Your task is to show every line in the listing below that includes "will".

-- Opening Marker --

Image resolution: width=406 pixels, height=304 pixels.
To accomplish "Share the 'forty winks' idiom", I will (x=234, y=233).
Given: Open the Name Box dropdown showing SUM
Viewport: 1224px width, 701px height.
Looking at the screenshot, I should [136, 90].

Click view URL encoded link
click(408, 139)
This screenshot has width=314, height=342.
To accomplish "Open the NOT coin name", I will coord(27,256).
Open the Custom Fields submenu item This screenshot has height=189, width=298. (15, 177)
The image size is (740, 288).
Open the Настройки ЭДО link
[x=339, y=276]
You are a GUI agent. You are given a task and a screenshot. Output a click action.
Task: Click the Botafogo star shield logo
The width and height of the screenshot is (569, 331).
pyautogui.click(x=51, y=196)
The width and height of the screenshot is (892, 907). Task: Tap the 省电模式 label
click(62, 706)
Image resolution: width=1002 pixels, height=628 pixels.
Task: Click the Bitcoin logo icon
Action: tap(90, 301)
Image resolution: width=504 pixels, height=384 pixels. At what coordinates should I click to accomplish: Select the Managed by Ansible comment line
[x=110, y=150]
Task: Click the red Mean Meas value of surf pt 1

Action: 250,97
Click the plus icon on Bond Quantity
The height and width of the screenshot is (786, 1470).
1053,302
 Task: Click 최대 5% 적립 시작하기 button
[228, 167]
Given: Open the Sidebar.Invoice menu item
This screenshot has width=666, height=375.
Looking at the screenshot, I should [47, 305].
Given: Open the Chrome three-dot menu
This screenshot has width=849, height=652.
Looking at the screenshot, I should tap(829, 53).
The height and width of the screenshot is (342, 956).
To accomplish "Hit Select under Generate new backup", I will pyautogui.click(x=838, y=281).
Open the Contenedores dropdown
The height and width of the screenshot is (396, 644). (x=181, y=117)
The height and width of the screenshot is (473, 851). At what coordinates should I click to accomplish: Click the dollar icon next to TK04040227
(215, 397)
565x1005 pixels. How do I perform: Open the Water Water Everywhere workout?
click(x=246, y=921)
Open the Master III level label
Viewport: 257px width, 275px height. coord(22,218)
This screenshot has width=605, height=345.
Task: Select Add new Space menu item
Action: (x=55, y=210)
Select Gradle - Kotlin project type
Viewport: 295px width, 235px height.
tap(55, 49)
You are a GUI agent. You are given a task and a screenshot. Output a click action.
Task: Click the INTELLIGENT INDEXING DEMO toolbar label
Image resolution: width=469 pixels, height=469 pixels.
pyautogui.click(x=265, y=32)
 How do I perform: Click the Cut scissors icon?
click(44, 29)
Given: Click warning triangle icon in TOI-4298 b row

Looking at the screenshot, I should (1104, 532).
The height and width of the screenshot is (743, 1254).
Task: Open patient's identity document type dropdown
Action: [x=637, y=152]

-- Closing Marker --

» **Written solution**
To accomplish "Share the 'forty winks' idiom", I will (x=234, y=233).
To accomplish "Open the NOT coin name", I will coord(27,256).
To accomplish "Hit Select under Generate new backup", I will pyautogui.click(x=838, y=281).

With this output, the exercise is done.